**WORK REQUEST:** Write out exactly every line from the one containing "Given: Click the" through the final line of the material below, both included. Pictures are to be skipped.

**LISTED RECORDS:**
* * * * *

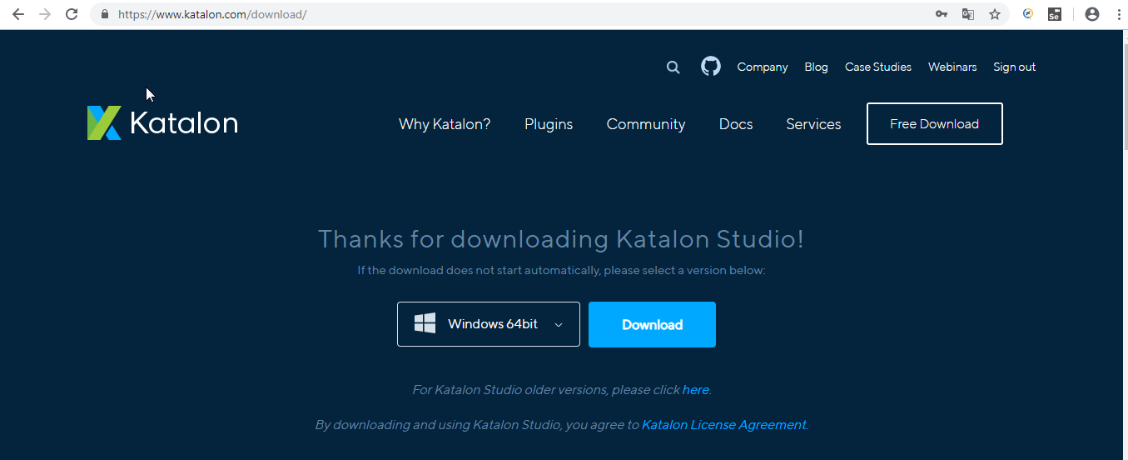Expand the Windows 64bit version dropdown
Viewport: 1128px width, 460px height.
489,324
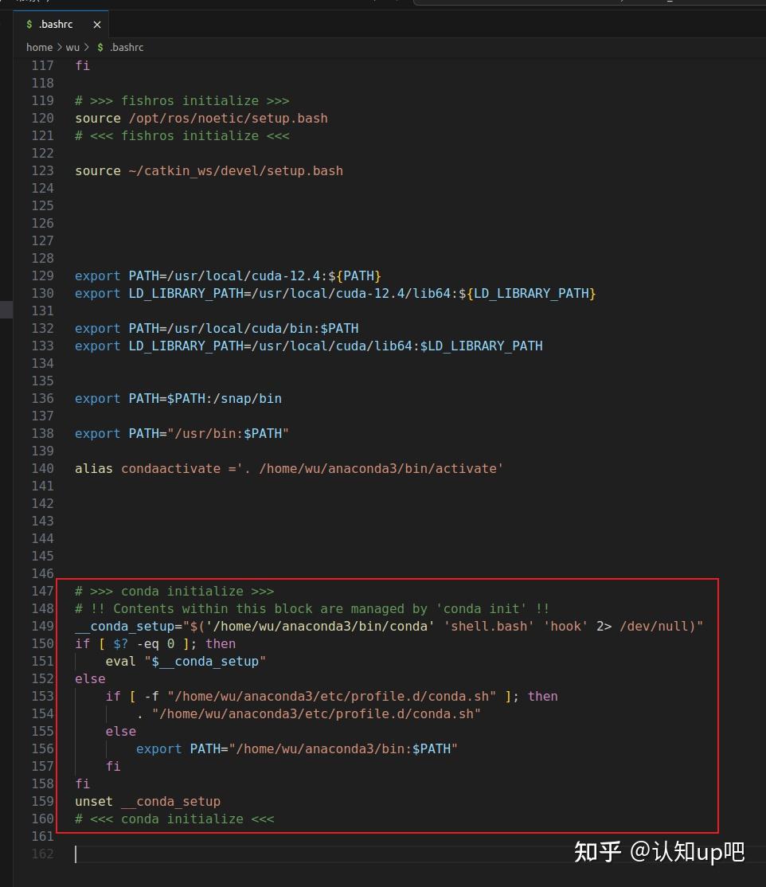
Task: Click the condaactivate alias line
Action: point(287,468)
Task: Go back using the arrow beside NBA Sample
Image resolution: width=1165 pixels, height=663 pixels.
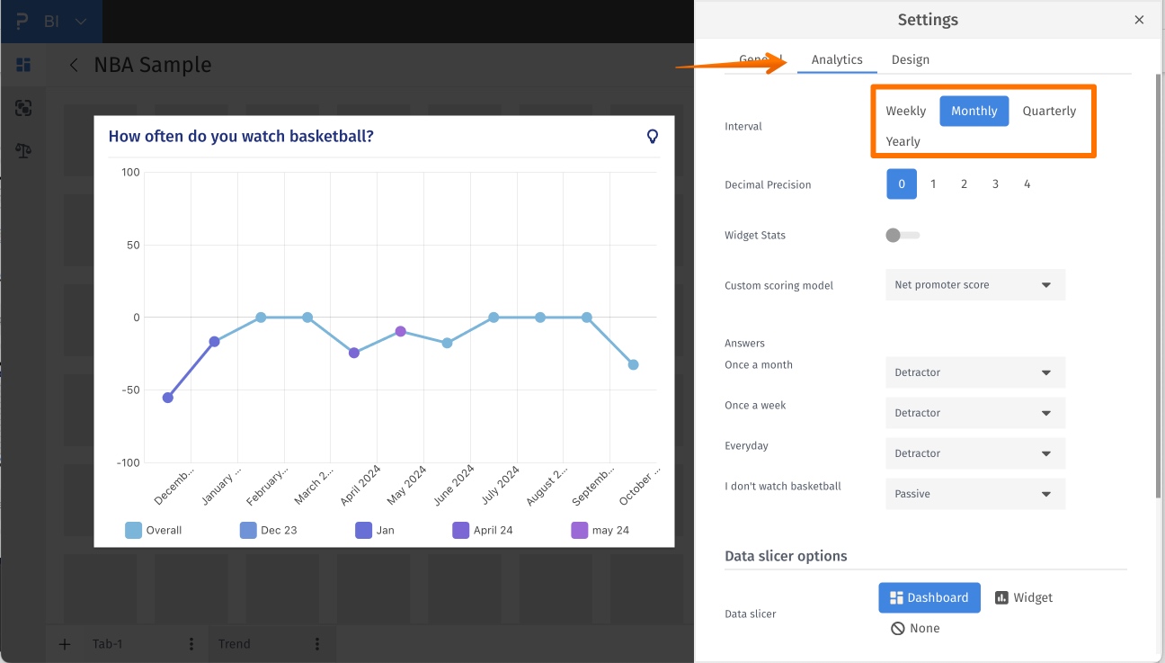Action: [75, 65]
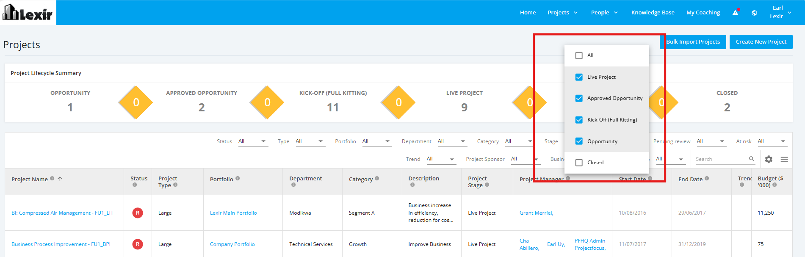Image resolution: width=805 pixels, height=257 pixels.
Task: Check the All stage checkbox
Action: pyautogui.click(x=579, y=55)
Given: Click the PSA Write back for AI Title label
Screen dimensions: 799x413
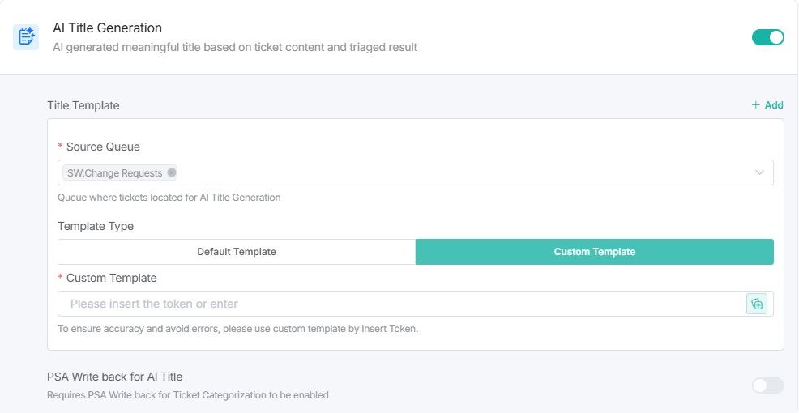Looking at the screenshot, I should 114,377.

* * * * *

**FINAL ANSWER:**
Given: Click the PSA Write back for AI Title label
Screen dimensions: 799x413
Looking at the screenshot, I should 114,377.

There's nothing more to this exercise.